Twitter and Facebook in class

Some schools are using social media to enhance their teaching

UP TO SPEED: HNMCS students use the campus-wide wireless to engage in social media in class. (Courtesy Andrew Macleod)

Students are using Twitter, Facebook and Instagram now more than ever and are carrying smartphones and tablets with their laptops into classrooms each day.

Rather than hinder its usage, several independent schools want to extend and enhance a student’s learning experience with social media, to take advantage of its influence and effectively teach material that has been traditionally hard, such as calculus and literature.

For Travis Cox, an English teacher at Newton’s Grove School in Etobicoke, Twitter has the potential to teach students about language and literacy. While speaking with him at the beginning of the school year, he explained how creating a Twitter account with a Grade 9 class as a media project opened discussion about its influence.

“I talked to them about how it was a teacher account, not my personal account, and the differences [between them],” said Cox, who teaches students with varying experience and skill with Twitter. “And I would talk to them about media literacy, like, ‘When you choose your name, what does that say? What message are you sending out there?’”

With the help of a Smart Board, Cox’s use of Twitter becomes highly visual, with images and video assisting his lectures about hashtags and advertising. Cox also folds social media learning into his writer’s craft lessons, explaining its practicality for professional writing. For him, social media gets students’ attention like nothing else.

“I think that any time you can be visual with students, they’re so stimulated by videos,” said Cox, who has been teaching at Newton’s Grove (formerly called Mississauga Private School) since 2007. “From a student level, I think this is something they sponge, they soak up.

“They’re ready for this. This is how they learn, and for them this is what they’ve grown up with. They’ve grown up as visual learners and they’re so good at it.”

At Appleby College in Oakville, teachers use YouTube videos to explain math problems, and create Tumblr sites in history classes to better communicate the concepts being taught.

But the independent school also wants to provide balance to its approach to social media. Head of school Fraser Grant explains that Twitter and Facebook can be distracting and teachers at Appleby need to demonstrate the educational value of the tools being used.

“We don’t want our students on Facebook, distracted on Facebook, posting messages and pictures during class,” Grant said. “Obviously, no teacher wants that and we try to manage that very carefully.”

This careful approach is guided by parental feedback and sensible discussion among teachers and students, he said.
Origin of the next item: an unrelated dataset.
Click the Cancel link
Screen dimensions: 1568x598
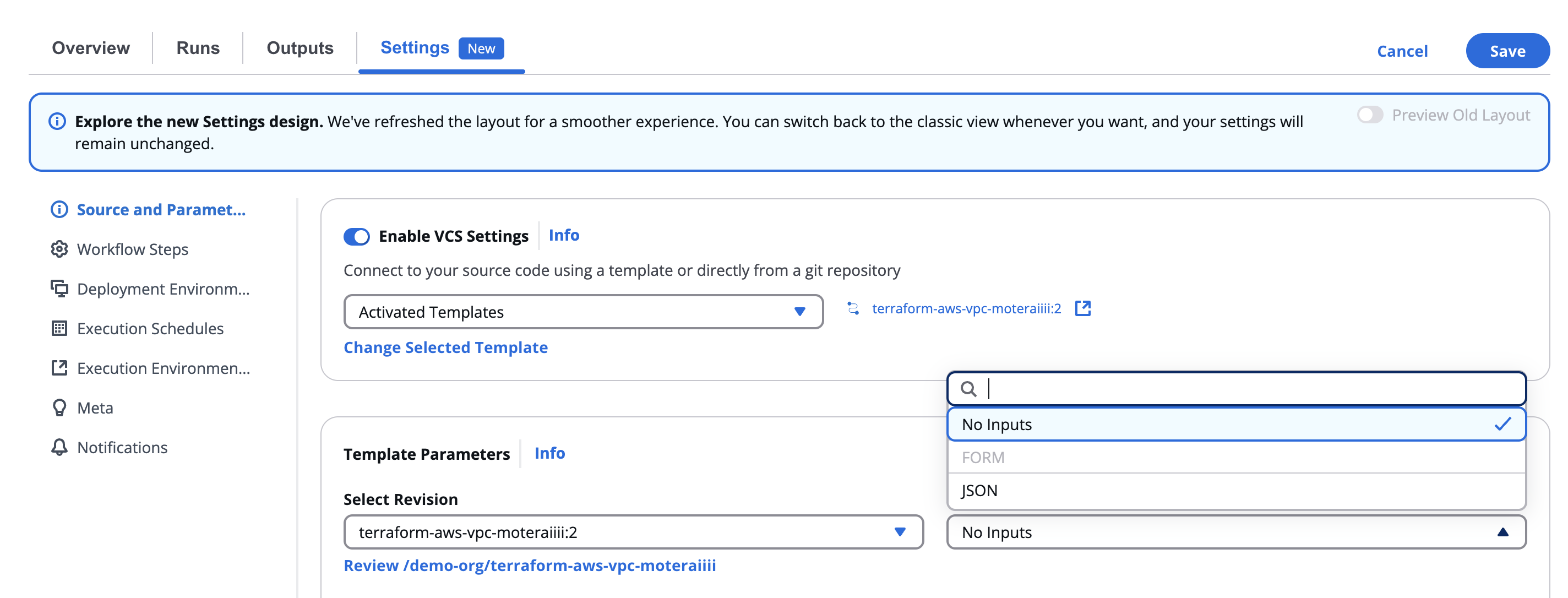(x=1402, y=51)
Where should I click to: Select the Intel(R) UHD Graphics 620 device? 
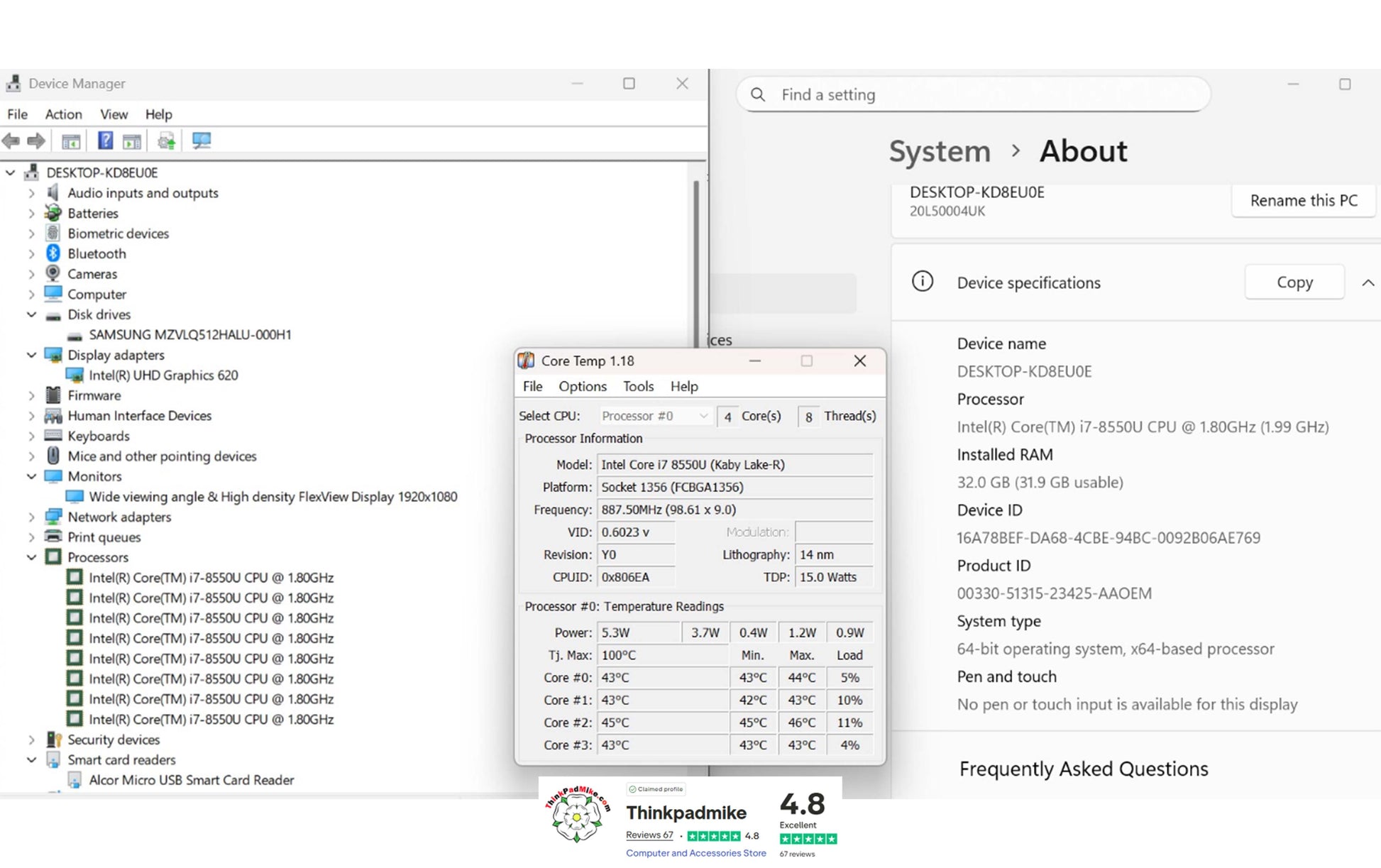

Getting ahead of the curve

Holy Name of Mary College School, an all-girls independent school in Mississauga, is looking to its technology and social media policy to get ahead of the curve. With the guidance of IT director Andrew MacLeod and an official technology strategy, the school is invigorating the student experience with a newly built campus-wide wireless infrastructure, expanding bandwidth for teachers and students who want to bring in online tools to assist learning.

Technology and social media is constantly changing, MacLeod notes, and the school expects to adjust its strategy as technology evolves and social media trends change. He points to the already-ubiquitous tablet technology being only three years old as an example of just how rapidly technology is developing.

“Who knows what we will be doing in three years’ time?” he mused.

By instituting a “bring your own device” policy into the classroom and the introduction of Google Apps for Education to the student body — which equips the girls with Gmail, Google Drive and Google+, among other services — the school is letting students apply their learning on their own terms, while teaching them responsible usage of social media.

“I prefer to educate the students about what they should and shouldn’t put [online] rather than beating them with a stick if they do something they shouldn’t,” MacLeod said.

“It’s better to educate them prior to using it rather than doing the retroactive action.”